### Goal
Copy out every one of the following rows again, word for word.
====== Exercise input
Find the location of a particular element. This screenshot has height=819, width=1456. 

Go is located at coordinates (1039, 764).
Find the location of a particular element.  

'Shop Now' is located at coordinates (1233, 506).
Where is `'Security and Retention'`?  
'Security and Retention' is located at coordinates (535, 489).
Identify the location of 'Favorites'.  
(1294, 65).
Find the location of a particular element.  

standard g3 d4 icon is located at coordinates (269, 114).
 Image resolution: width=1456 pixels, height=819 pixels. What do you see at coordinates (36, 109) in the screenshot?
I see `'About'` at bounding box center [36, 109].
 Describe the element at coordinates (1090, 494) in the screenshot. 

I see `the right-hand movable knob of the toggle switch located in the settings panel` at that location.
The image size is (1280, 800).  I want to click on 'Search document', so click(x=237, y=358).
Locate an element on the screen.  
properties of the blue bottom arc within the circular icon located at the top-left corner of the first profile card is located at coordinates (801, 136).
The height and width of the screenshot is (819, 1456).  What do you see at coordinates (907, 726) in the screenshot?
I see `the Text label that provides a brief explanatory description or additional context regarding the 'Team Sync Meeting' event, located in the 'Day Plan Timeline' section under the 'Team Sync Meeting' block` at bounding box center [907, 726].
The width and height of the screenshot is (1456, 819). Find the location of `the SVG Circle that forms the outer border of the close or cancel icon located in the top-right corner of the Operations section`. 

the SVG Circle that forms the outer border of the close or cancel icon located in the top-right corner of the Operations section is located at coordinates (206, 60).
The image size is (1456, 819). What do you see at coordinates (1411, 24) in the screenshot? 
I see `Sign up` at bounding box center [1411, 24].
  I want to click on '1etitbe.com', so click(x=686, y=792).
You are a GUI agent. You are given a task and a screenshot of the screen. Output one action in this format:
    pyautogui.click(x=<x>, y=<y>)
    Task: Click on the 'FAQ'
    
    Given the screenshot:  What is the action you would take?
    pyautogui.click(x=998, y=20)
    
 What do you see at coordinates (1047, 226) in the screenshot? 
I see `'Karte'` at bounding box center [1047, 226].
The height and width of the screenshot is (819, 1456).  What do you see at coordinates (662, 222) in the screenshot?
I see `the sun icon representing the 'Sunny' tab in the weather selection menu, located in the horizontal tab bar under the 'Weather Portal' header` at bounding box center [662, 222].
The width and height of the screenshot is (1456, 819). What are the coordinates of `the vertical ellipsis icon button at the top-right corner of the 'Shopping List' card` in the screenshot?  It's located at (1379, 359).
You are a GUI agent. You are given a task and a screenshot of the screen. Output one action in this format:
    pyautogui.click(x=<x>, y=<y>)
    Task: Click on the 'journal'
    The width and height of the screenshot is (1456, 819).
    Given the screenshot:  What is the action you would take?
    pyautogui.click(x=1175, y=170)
============
### Final result
Find the location of a particular element. This screenshot has height=819, width=1456. 

Go is located at coordinates (1039, 764).
Find the location of a particular element.  

'Shop Now' is located at coordinates (1233, 506).
Where is `'Security and Retention'`?  
'Security and Retention' is located at coordinates (535, 489).
Identify the location of 'Favorites'.  
(1294, 65).
Find the location of a particular element.  

standard g3 d4 icon is located at coordinates (269, 114).
 Image resolution: width=1456 pixels, height=819 pixels. What do you see at coordinates (36, 109) in the screenshot?
I see `'About'` at bounding box center [36, 109].
 Describe the element at coordinates (1090, 494) in the screenshot. 

I see `the right-hand movable knob of the toggle switch located in the settings panel` at that location.
The image size is (1280, 800).  I want to click on 'Search document', so click(x=237, y=358).
Locate an element on the screen.  
properties of the blue bottom arc within the circular icon located at the top-left corner of the first profile card is located at coordinates (801, 136).
The height and width of the screenshot is (819, 1456).  What do you see at coordinates (907, 726) in the screenshot?
I see `the Text label that provides a brief explanatory description or additional context regarding the 'Team Sync Meeting' event, located in the 'Day Plan Timeline' section under the 'Team Sync Meeting' block` at bounding box center [907, 726].
The width and height of the screenshot is (1456, 819). Find the location of `the SVG Circle that forms the outer border of the close or cancel icon located in the top-right corner of the Operations section`. 

the SVG Circle that forms the outer border of the close or cancel icon located in the top-right corner of the Operations section is located at coordinates (206, 60).
The image size is (1456, 819). What do you see at coordinates (1411, 24) in the screenshot? 
I see `Sign up` at bounding box center [1411, 24].
  I want to click on '1etitbe.com', so click(x=686, y=792).
You are a GUI agent. You are given a task and a screenshot of the screen. Output one action in this format:
    pyautogui.click(x=<x>, y=<y>)
    Task: Click on the 'FAQ'
    
    Given the screenshot:  What is the action you would take?
    pyautogui.click(x=998, y=20)
    
 What do you see at coordinates (1047, 226) in the screenshot? 
I see `'Karte'` at bounding box center [1047, 226].
The height and width of the screenshot is (819, 1456).  What do you see at coordinates (662, 222) in the screenshot?
I see `the sun icon representing the 'Sunny' tab in the weather selection menu, located in the horizontal tab bar under the 'Weather Portal' header` at bounding box center [662, 222].
The width and height of the screenshot is (1456, 819). What are the coordinates of `the vertical ellipsis icon button at the top-right corner of the 'Shopping List' card` in the screenshot?  It's located at (1379, 359).
You are a GUI agent. You are given a task and a screenshot of the screen. Output one action in this format:
    pyautogui.click(x=<x>, y=<y>)
    Task: Click on the 'journal'
    The width and height of the screenshot is (1456, 819).
    Given the screenshot:  What is the action you would take?
    pyautogui.click(x=1175, y=170)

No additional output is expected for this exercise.